Much like reference types are declared using an ampersand (&) character, pointer types are declared using an asterisk (*):
int; // a normal int
int&; // an lvalue reference to an int value
int*; // a pointer to an int value (holds the address of an integer value)
To create a pointer variable, we simply define a variable with a pointer type:
int main()
{
int x { 5 }; // normal variable
int& ref { x }; // a reference to an integer (bound to x)

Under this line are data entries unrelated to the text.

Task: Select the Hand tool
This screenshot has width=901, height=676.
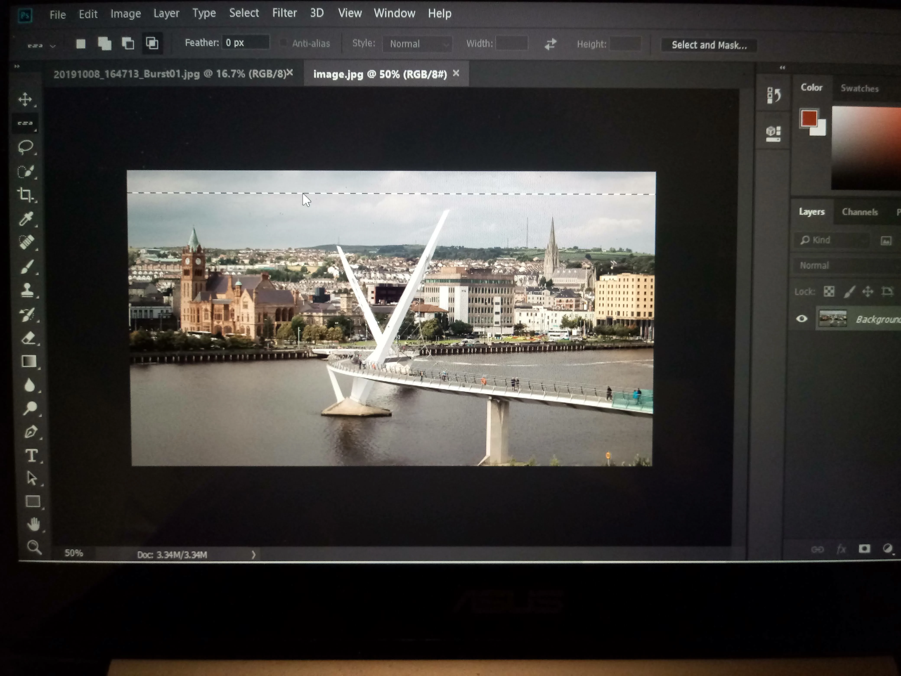Action: pos(33,524)
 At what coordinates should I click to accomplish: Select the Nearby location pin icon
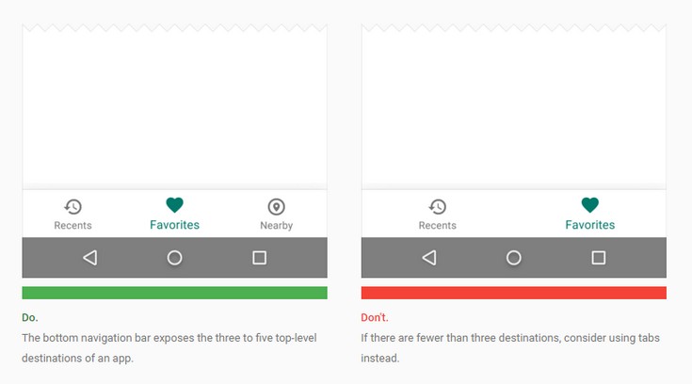(276, 207)
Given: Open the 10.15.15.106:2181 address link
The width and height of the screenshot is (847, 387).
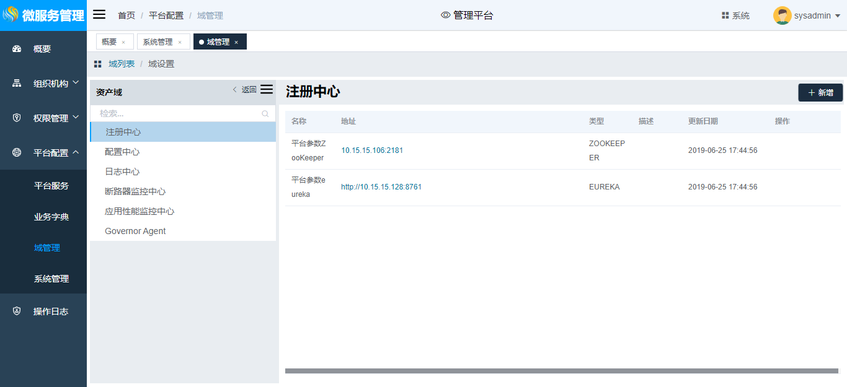Looking at the screenshot, I should pos(372,150).
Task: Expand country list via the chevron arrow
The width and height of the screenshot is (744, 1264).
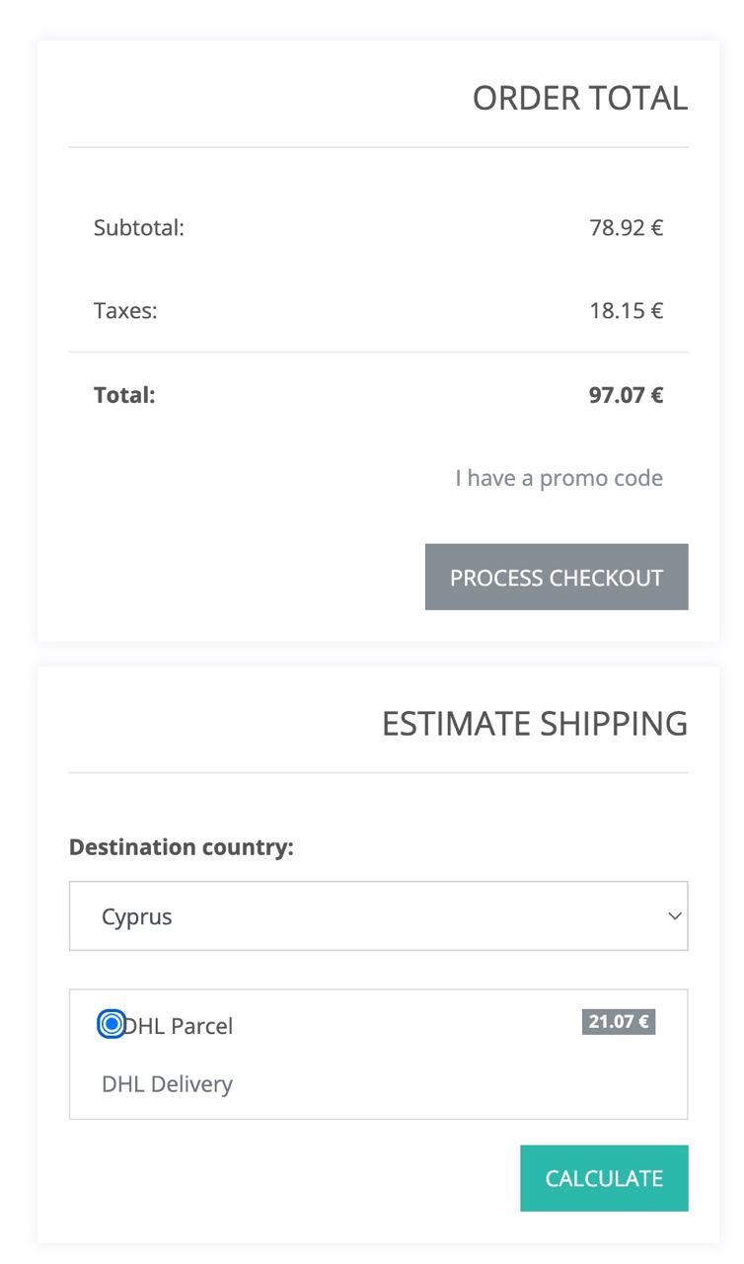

int* ptr; // a pointer to an integer
return 0;
}
Like normal variables, pointers are not initialized by default. A pointer that has not been initialized is sometimes called a wild pointer. Wild pointers contain a garbage address, and dereferencing a wild pointer will result in undefined behavior. Because of this, you should always initialize your pointers to a known value.
#include <iostream>
int main()
{
int x{ 5 };
int& ref { x }; // get a reference to x
int* ptr { &x }; // get a pointer to x
std::cout << x;
std::cout << ref; // use the reference to print x's value (5)
std::cout << *ptr << '\n'; // use the pointer to print x's value (5)
ref = 6; // use the reference to change the value of x
std::cout << x;
std::cout << ref; // use the reference to print x's value (6)
std::cout << *ptr << '\n'; // use the pointer to print x's value (6)
*ptr = 7; // use the pointer to change the value of x
std::cout << x;
std::cout << ref; // use the reference to print x's value (7)
std::cout << *ptr << '\n'; // use the pointer to print x's value (7)
return 0;
}
Outputs:
555
666
777
The address-of operator returns a pointer
#include <iostream>
#include <typeinfo>
int main()
{
int x{ 4 };
std::cout << typeid(&x).name() << '\n'; // print the type of &x
return 0;
}
Output (gcc/clang):
Pi
Conclusion
Pointers are variables that hold a memory address. They can be dereferenced using the dereference operator (*) to retrieve the value at the address they are holding. Dereferencing a wild or dangling (or null) pointer will result in undefined behavior and will probably crash your application.
Pointers are both more flexible than references and more dangerous. We’ll continue to explore this in the upcoming lessons.